NEW BEDFORD — When Alma del Mar Charter School opened its doors in 2011, it had only 120 students in grades K-2. Families placed their faith in a new school that based its academics on learning approaches different from other New Bedford schools.
Fast forward seven years, and Alma del Mar has a student enrollment of 415. The school has grown by one grade each year and boasts that its students — referred to as “scholars” by the faculty and administration — advance nearly a grade and a half each year in reading and writing, officials said.
On Friday, 37 scholars — 100 percent of the eighth-grade class — graduated and said goodbye to Alma del Mar as they move on to high school. More than half of these graduates started as second-graders and have been with the school since it opened.
“The school has taught me to be a better leader and be open-minded to make the world a better place. A lot of stuff I learned in classes I know will help me in the future. When I’m writing, there are skills I used in my writing that I know I’ll use in the future,” said Marcus Britton, one of the graduates and original students, who will attend Greater New Bedford Regional Vocational Technical High School.
Alma del Mar’s curricular approach employs an expeditionary learning model. Much of a scholar’s academics are based around investigating local and global issues as they’re learning and applying the fundamentals of science, social studies, and other class subjects.
“We provide scholars with a very rigorous academic experience, meaning that on the curriculum side they’re asked to tackle complex and real world issues and apply learning,” said Will Gardner, the school’s founder and executive director.

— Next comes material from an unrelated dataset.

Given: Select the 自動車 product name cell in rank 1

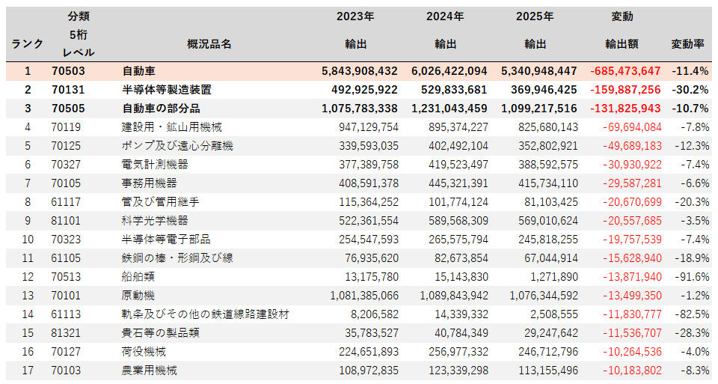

“One of the things in the Alma mission is to always be a service-minded leader. Always help people and look out for others,” said Jae-lyn Rodriguez, another one of the original students, who will attend Tabor Academy.
An example Jae-lyn gave of one of her “expeditions” was studying how different environmental factors affect plant growth over a semester.
For Marcus, an expedition focused on global food and water scarcity by studying different processes for producing, distributing and preserving food. This included a trip to Sid Wainer and Son in New Bedford, where he got a first-hand look at these processes.
Last year, Jae-lyn ran a social media/anti-bullying campaign at school. “It’s easy to get trapped in social media, and we wanted to teach safety and educate them on different situations.”
Marcus, who loves to write, wrote and recited a poem to the school population at a memorial for the victims of the Parkland School shooting. “I have a younger sister that will be coming to this school, so it frustrated me. I decided I wanted to educate, but in a way that sticks. So I wrote a poem.”
“We’re really proud of all our graduates, but this was our first class. The parents entered a lottery to be here when we didn’t yet have a building; we were just a vision for a new kind of school. We’ll always be grateful for that first group of families that took a chance on us, that supported this place and made it what it is,” said Gardner.
For the “scholars,” this is an exciting and sad occasion. No one wants to say goodbye, and there is some apprehension that comes with change. Marcus explains, “It’s going to be a little difficult to get used to. I’ve grown close with all the teachers here, so it’s hard to break away from that.”
Both Marcus and Jae-lyn said Alma del Mar has helped them a great deal with preparing academically and emotionally for high school and starting a new chapter of their lives.
“I’m excited for the new journey, but also nervous and sad because I’ve been here for so long. It’s not just friends; it’s like family,” Jae-lyn said.